In a second step, the paraffin-embedded tumor samples were dissected into 10 μm slices for DNA isolation using the Maxwell® RSC FFPE Plus DNA Kit AS1720 (Promega, USA) with a Maxwell® RSC Instrument (Promega, USA). Conversion of unmethylated cytosine residues to uracil was performed by bisulfite treatment using the EpiTect® Bisulfite Kit (QIAGEN, Germany), each step according to the manufacturer’s procedures. Subsequently, the bisulfite-converted DNA was amplified via PCR reaction and the methylation status of the MGMT gene was determined by pyrosequencing according to the manufacturer’s protocol using the Therascreen MGMT Pyro® Kit (QIAGEN, Germany), testing 4 CpG islands (chromosome 10, Exon 1, range 131265519–131265537, CGACGCCCGCAGGTCCTCG). Methylation percentage of 10% and higher was considered as methylation positive.

Statistical analysis

Statistical analysis including graphics creation was performed using GraphPad Prism 8 (GraphPad Software, San Diego, CA, USA).

After investigating the DWI data and histopathological information by descriptive statistics, the data was tested for Gaussian distribution by using the Shapiro-Wilk-Test. To compare normally distributed DWI histogram profiling parameters between grade III and grade IV astrocytoma as well as between MGMT promotor methylated and unmethylated gliomas, T-Test was performed. Comparison of parameters showing a non-Gaussian distribution between grade III and grade IV and between MGMT promotor methylated and unmethylated astrocytoma was performed by using the Mann-Whitney-U Test. For Correlation analysis the Pearson Correlation Coefficient was used in case of normally distributed parameters and the Spearman-Rho Rank-Order Correlation Calculation in case of non-Gaussian distribution. Generally, p-values < 0,05 were taken to indicate statistical significance in all instances.

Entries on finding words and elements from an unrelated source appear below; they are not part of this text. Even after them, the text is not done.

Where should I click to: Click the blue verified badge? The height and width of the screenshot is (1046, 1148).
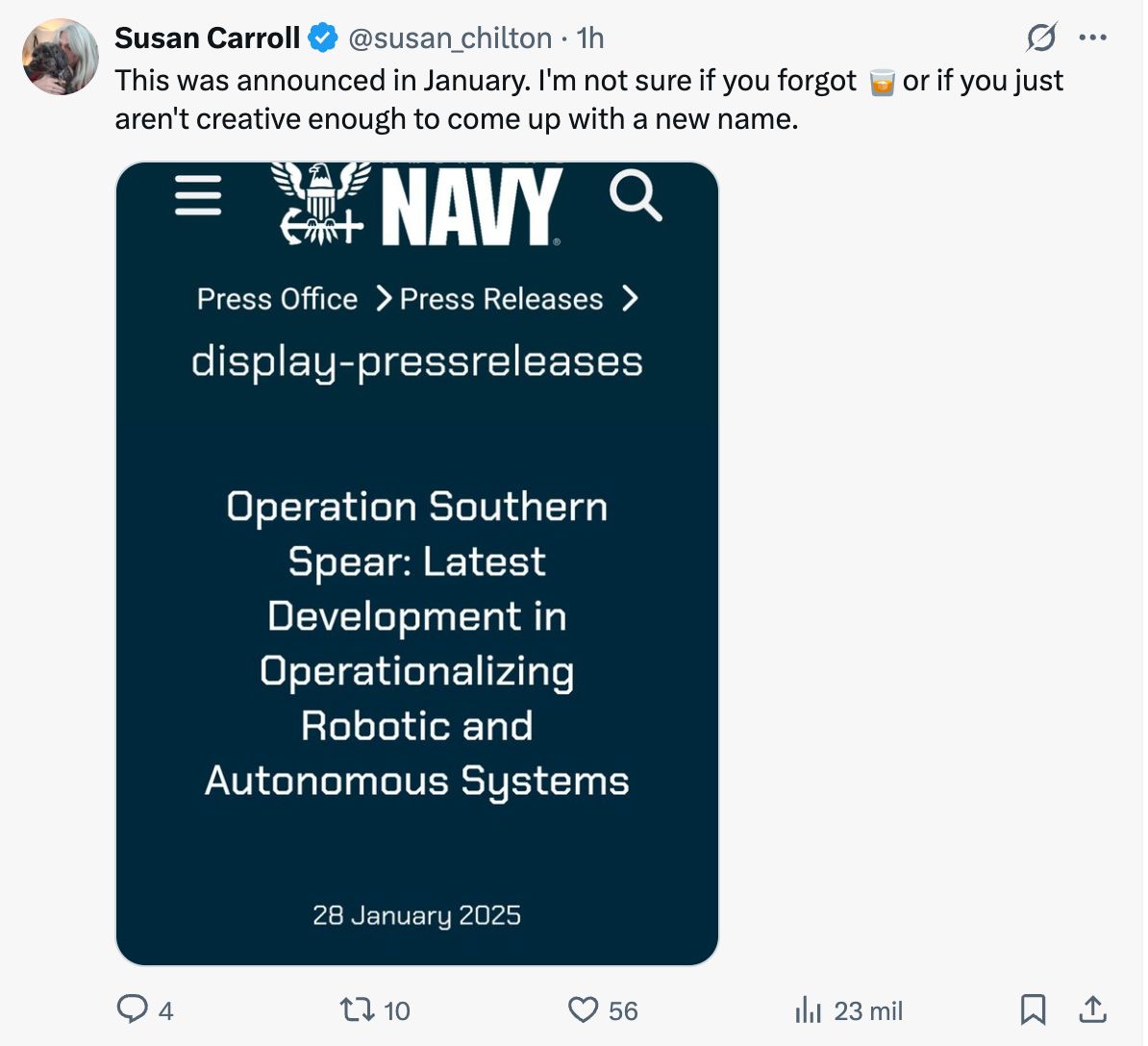coord(322,38)
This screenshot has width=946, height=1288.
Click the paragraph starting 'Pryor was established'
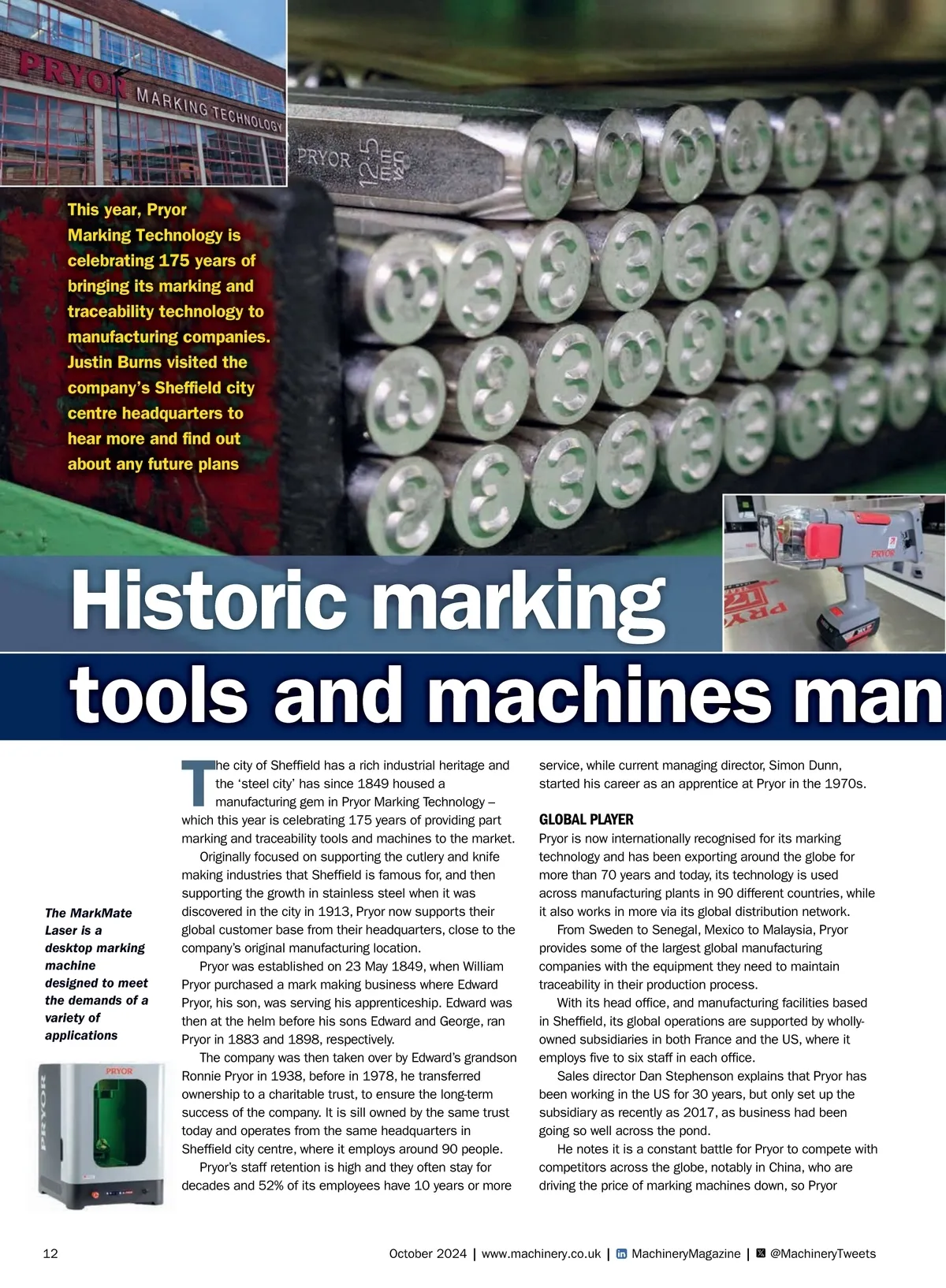pyautogui.click(x=347, y=1003)
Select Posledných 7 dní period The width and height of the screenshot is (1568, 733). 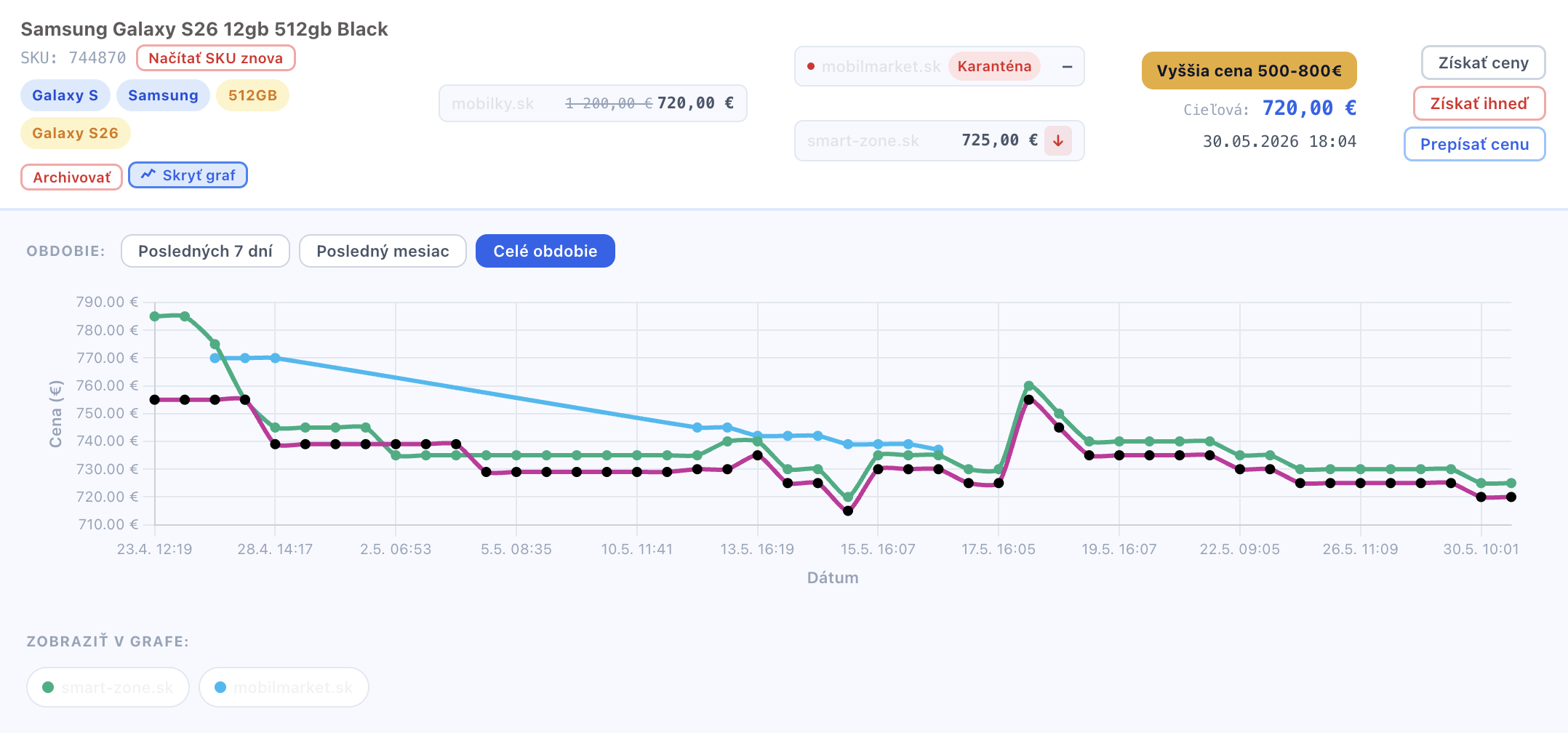(205, 251)
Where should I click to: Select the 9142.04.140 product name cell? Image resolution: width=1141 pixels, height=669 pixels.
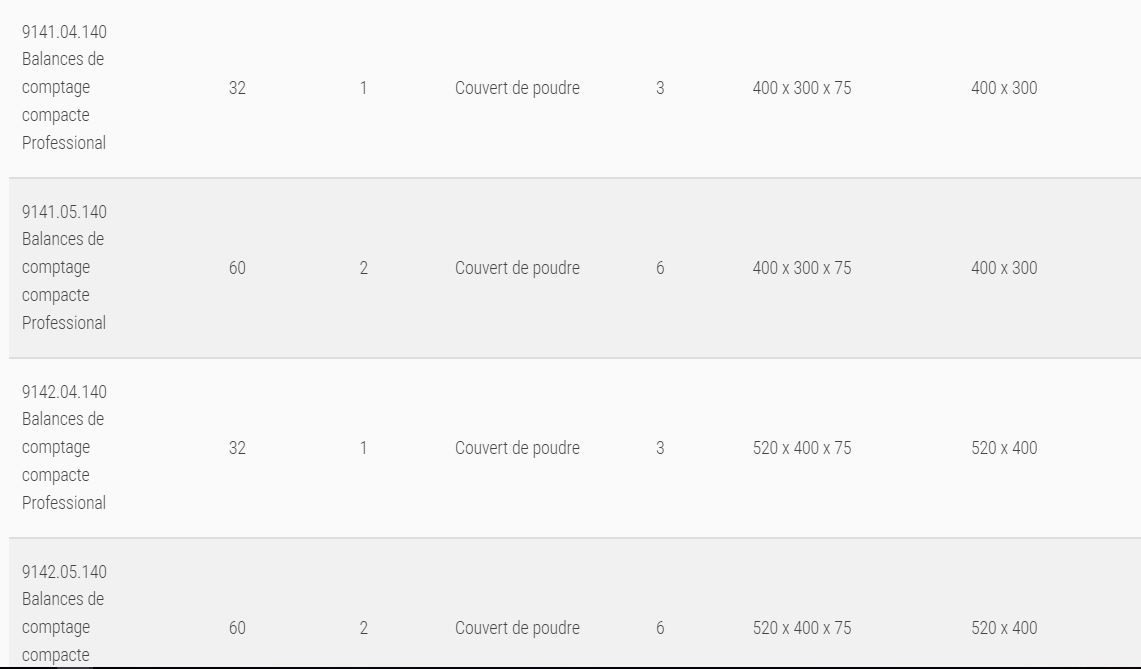[64, 447]
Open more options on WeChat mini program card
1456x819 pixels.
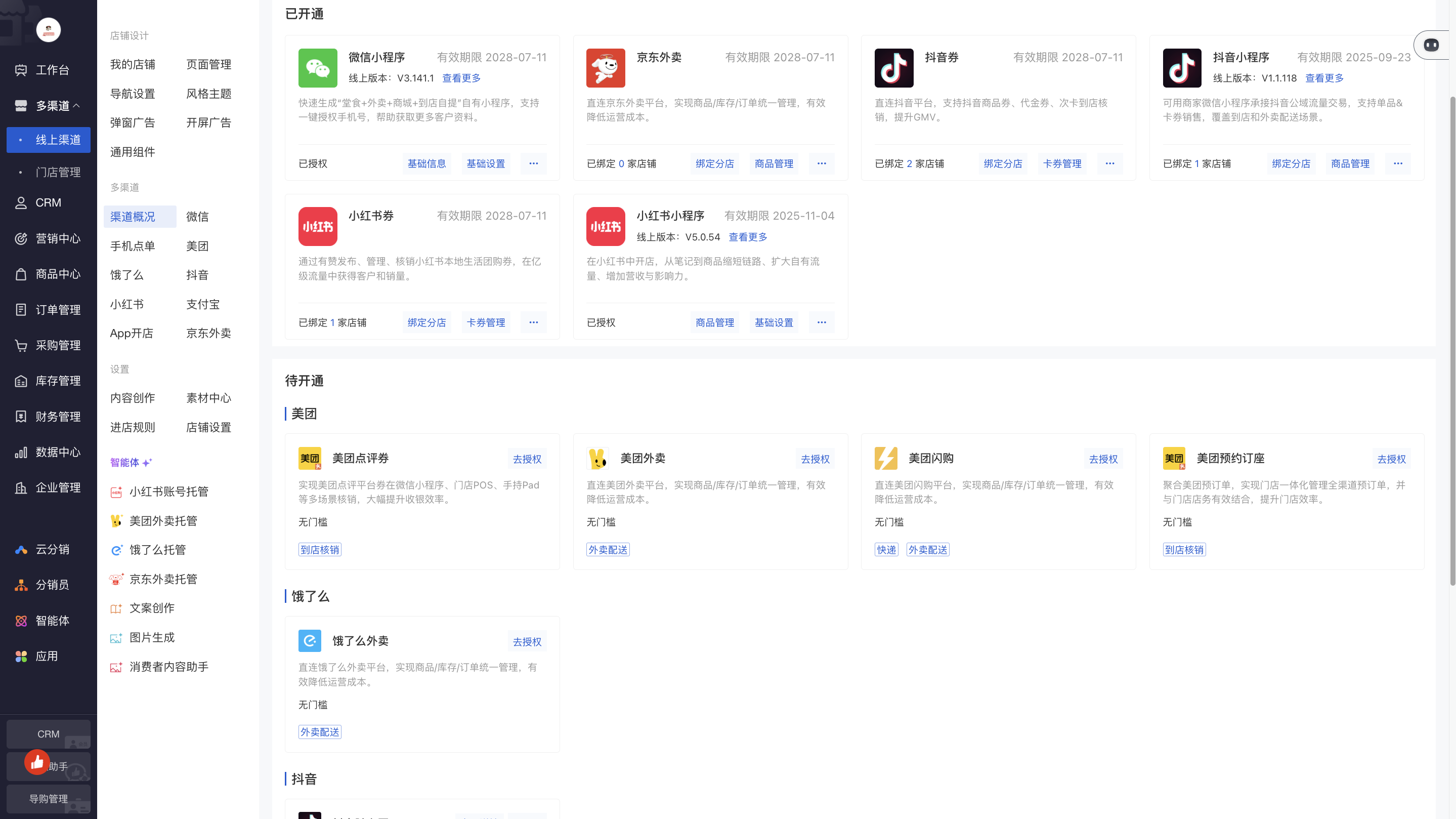pos(534,163)
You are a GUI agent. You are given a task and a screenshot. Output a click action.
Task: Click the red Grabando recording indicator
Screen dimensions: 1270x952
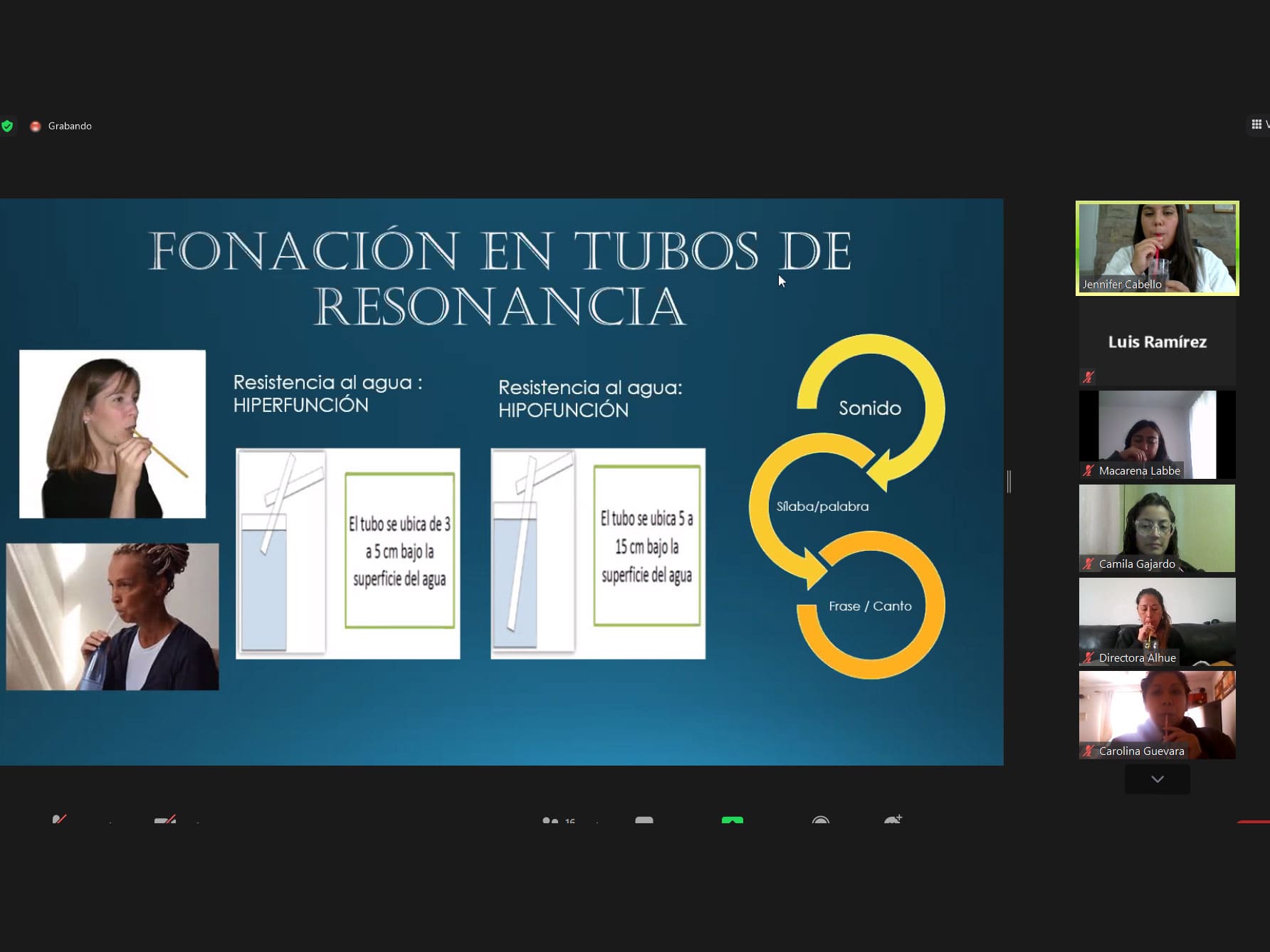point(36,126)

Finally, receiver operating characteristics (ROC) curve analysis was performed and the respective area under the curve (AUC) was calculated to assess the accuracy of ADC volume histogram profiling. Youden’s Index was calculated for those ADC parameters with the best test accuracy to estimate possible cut-off values.

Results

Brain MRI scans from patients with HGG, the corresponding tumor volume ADC histograms as well as the histopathological images (HE and Ki-67) are displayed in Fig 1.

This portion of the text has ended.